Study: What do parents give up when they bypass antiobiotics for acute otitis media?


Weighing the risks and benefits of withholding antiobiotic treatment for acute otitis media.

The American Academy of Pediatrics (AAP) guidelines on acute otitis media (AOM) urge clinicians to instruct parents to weigh the disadvantages and advantages of withholding antibiotics for AOM. Potential costs, or risks, of using fewer antibiotics include extra sick days, hospitalizations for treatment of supurative complications, and monetary costs. Potential benefits include fewer adverse drug events and a slowing of development of antimicrobial resistance. For a parent to favor implementing the AAP guidelines, any adverse outcomes from doing so need to be offset by at least the benefits of using fewer antibiotics. This includes the combined child-, family-, and community-level benefits of decreasing the likelihood of additional resistance.

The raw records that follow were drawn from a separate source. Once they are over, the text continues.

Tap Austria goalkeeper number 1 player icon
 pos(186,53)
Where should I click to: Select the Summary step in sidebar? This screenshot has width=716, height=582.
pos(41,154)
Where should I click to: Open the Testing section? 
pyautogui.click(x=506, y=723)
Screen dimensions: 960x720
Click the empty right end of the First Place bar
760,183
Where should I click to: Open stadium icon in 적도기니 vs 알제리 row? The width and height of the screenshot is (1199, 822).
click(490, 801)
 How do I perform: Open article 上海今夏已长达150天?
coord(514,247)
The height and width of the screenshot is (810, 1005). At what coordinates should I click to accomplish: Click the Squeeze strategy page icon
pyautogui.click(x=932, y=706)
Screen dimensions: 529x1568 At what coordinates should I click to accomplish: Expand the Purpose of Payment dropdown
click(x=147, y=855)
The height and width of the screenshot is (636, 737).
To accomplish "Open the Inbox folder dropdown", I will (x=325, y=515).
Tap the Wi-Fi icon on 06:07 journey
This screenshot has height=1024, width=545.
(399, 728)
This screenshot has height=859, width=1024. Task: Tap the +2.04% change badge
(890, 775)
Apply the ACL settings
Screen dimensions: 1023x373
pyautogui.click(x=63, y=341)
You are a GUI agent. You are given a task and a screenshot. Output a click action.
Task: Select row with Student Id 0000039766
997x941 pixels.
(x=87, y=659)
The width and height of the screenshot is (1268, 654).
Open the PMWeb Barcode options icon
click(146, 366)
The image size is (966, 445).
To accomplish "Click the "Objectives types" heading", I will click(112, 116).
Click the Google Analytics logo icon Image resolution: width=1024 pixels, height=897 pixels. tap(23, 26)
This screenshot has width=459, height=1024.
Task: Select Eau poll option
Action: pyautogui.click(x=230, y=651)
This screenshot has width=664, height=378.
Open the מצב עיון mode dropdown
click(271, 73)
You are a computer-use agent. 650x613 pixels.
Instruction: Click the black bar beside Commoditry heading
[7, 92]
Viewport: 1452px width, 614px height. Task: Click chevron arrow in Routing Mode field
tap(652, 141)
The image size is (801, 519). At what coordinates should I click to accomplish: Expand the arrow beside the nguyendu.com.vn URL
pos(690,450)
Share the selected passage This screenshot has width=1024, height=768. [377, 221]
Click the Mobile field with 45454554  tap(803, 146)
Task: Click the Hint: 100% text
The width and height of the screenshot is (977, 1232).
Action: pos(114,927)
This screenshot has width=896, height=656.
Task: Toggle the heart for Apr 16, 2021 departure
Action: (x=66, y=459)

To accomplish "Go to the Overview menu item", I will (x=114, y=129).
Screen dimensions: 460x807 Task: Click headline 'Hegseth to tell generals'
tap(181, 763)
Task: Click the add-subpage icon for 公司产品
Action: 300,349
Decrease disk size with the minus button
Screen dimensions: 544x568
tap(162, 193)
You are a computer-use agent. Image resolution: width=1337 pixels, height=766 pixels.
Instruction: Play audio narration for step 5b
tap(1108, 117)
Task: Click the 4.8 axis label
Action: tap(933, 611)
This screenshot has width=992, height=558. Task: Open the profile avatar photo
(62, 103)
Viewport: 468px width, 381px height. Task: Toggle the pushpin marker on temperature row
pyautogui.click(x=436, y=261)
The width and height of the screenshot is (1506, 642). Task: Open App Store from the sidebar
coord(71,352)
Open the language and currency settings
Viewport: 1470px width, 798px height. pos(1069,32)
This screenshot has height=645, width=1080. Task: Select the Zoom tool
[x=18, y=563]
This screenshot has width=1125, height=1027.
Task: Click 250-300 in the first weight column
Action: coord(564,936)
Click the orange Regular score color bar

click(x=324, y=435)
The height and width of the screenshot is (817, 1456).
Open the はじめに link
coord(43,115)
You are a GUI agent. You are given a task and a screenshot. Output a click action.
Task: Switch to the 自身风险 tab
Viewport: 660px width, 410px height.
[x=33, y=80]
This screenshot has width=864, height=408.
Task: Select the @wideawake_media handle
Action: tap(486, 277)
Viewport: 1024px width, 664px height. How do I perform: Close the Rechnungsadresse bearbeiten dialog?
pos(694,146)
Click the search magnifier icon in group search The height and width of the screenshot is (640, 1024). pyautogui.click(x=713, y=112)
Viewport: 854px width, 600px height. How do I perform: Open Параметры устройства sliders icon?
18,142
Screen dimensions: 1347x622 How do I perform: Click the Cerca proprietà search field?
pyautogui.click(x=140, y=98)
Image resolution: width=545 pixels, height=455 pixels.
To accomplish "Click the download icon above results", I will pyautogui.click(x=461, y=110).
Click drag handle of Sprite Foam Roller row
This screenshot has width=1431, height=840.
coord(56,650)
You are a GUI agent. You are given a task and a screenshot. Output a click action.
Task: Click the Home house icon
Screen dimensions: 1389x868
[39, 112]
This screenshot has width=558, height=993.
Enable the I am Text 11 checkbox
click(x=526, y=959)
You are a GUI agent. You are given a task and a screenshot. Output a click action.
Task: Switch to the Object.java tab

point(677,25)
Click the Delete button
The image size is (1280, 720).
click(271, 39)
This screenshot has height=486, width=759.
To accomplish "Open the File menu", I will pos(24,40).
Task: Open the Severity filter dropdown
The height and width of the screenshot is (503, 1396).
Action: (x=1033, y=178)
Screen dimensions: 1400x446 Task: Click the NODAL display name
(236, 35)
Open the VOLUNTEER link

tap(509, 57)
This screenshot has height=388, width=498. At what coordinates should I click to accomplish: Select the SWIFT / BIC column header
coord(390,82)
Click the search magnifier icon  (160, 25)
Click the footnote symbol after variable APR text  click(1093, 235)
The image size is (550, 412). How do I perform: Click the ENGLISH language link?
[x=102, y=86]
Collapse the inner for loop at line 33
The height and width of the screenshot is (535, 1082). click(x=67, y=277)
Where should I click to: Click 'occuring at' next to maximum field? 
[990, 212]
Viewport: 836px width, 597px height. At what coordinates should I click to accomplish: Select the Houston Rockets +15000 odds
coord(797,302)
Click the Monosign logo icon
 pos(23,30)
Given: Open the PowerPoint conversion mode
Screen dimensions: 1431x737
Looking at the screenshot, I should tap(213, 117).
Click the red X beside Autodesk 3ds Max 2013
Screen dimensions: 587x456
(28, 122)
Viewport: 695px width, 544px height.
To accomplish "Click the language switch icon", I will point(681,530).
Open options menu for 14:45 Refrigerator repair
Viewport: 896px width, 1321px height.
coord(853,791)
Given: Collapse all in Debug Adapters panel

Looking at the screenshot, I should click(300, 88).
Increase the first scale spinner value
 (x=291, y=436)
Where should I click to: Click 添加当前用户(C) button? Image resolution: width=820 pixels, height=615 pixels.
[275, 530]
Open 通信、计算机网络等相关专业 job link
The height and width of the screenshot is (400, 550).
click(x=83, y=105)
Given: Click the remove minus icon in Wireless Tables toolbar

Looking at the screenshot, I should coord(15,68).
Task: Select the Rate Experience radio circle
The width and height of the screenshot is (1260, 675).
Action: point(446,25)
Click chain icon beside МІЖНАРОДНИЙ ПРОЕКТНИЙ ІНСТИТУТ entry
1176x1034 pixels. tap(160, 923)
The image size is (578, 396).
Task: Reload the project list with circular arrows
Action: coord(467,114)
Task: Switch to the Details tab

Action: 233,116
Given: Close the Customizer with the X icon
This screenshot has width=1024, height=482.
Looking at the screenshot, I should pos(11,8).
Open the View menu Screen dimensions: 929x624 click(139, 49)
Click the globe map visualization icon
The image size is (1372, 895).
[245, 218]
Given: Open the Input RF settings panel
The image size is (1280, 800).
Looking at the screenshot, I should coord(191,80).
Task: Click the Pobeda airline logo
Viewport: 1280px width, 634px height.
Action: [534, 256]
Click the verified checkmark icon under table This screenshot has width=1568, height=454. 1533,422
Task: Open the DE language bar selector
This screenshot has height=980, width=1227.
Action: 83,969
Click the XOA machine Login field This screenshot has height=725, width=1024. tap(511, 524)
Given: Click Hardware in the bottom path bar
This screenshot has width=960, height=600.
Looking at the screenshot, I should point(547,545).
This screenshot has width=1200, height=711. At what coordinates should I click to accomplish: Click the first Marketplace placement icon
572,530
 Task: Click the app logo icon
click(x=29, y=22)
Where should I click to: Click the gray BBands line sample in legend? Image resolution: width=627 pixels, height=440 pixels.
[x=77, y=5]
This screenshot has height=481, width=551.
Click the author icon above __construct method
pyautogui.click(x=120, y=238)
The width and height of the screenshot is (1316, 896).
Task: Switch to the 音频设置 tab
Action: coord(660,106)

Using various modeling techniques, a study predicted the difference in AOM outcomes (benefits and costs) using AAP guidelines compared with AOM outcomes using a baseline strategy. Outcomes were antibiotic use, mild and severe adverse events, and antibiotic resistance. Costs were sick days, mastoitiditis hospitalizations, and dollar costs (largely dependent on missed parental work days). For a parental perspective on the value of antibiotic use, investigators also expressed each of these AOM outcomes using a common denominator of quality-adjusted life-days (QALDs), once again comparing outcomes using AAP guidelines and baseline strategy.

The study estimated that for the benefits of the AAP guidelines to at least balance the risks, parents would need to value the benefit of decreased antibiotic resistance resulting from one fewer antibiotic prescription using the AAP guidelines at from ~0.3 to 4 QALDs, depending on the child's age. Put another way, the study suggests a trade-off of ~0.3 to 4 QALDs (7 to 96 hours) to avoid one course of antibiotics (Meropol SB: Pediatrics 2008;121:669).

I am not going to lie; this math problem is over my head. But the point of this article is that recommendations like the OM practice guideline are made with broad public policy/community health considerations in mind. Parents look at these recommendations from a different point of view, asking, "What is the cost and benefit of this recommendation to me, my family, and my child?" You assist your families in making that calculation every day.

DR. BURKE, section editor for Journal Club, is chairman of the department of pediatrics at Saint Agnes Hospital, Baltimore. He is a contributing editor for Contemporary Pediatrics. He has nothing to disclose in regard to affiliations with, or financial interests in, any organization that may have an interest in any part of this article.